The ministry decided on the finances from the EU funds and from the Czech state budget, namely from the Operational Programme Environment and two national projects.
Despite the subsidies, the arable land area decreased as well as the area of non-fragmented landscape, or habitats that are not discontinued by roads, fences or buildings, the NKU writes in the report. The situation of watercourses is not good either, Malkova said.
But the ministry said the decrease in arable land area and the state of watercourses do not show the general state of environment protection.
The ministry’s spokeswoman Petra Roubickova said the gradual improvement of the state of the environment has been proven by a high number of new specially protected areas. The maintenance of these areas is covered from the Operational Programme Environment, she told CTK.

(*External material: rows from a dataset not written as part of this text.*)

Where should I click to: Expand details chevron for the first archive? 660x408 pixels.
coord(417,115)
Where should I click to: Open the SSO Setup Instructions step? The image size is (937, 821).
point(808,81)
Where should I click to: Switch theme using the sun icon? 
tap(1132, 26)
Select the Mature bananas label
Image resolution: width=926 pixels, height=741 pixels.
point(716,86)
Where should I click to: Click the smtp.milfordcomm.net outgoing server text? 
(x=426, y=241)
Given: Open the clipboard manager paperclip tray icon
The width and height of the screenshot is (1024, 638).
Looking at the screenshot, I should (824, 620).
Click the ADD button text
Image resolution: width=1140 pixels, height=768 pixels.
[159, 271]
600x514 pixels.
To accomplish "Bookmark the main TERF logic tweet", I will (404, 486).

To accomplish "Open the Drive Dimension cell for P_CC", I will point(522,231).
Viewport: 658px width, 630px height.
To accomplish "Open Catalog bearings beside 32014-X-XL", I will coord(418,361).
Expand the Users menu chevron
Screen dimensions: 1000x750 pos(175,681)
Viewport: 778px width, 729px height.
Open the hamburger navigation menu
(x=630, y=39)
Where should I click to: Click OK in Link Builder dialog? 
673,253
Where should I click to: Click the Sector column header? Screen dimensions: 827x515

Roubickova said the return of big predatory animals to Czech territory is another factor showing that the subsidies have been effective.
Thanks to the subsidies, thousands of water bodies have been created, in which rare animals can live, she said. Subsidies went to the protection of particular plant and animal species, the suppression of invasive species and the building of nature trails and restoration of footpaths, she added.
But Malkova said the ministry could not assess the effects of the subsidised projects because it did not set concrete and measurable goals within the subsidised programmes.
Within the new programme period (2014-2020), the goals have been set in a better way, she said.
Malkova said the Czech Republic received the second highest sum in support of biodiversity and environment protection among EU member countries.
The results of the subsidy programmes considerably exceeded the ministry’s expectations, but this was due to the unreasonably low expectations. For example, the ministry said it would grant subsidies to at least 150 projects and it eventually subsidised 2213 projects, according to the NKU report.
Malkova said a 2014 report by the European Court of Auditors revealed similar deficiencies in the work of the ministry.
Roubickova said the ministry cannot rule out negative impacts of many factors on the state of the environment, such as industrial and transport development, and it cannot assess their influence on the goals of the subsidy programmes.
“One therefore cannot deduce from the general state of the environment whether the factors of the programmes were correctly set and whether the programmes were successful,” she said.
Moreover, the effect of most of the investments in environment protection cannot be measured a few months after the completion of a particular project, Roubickova said.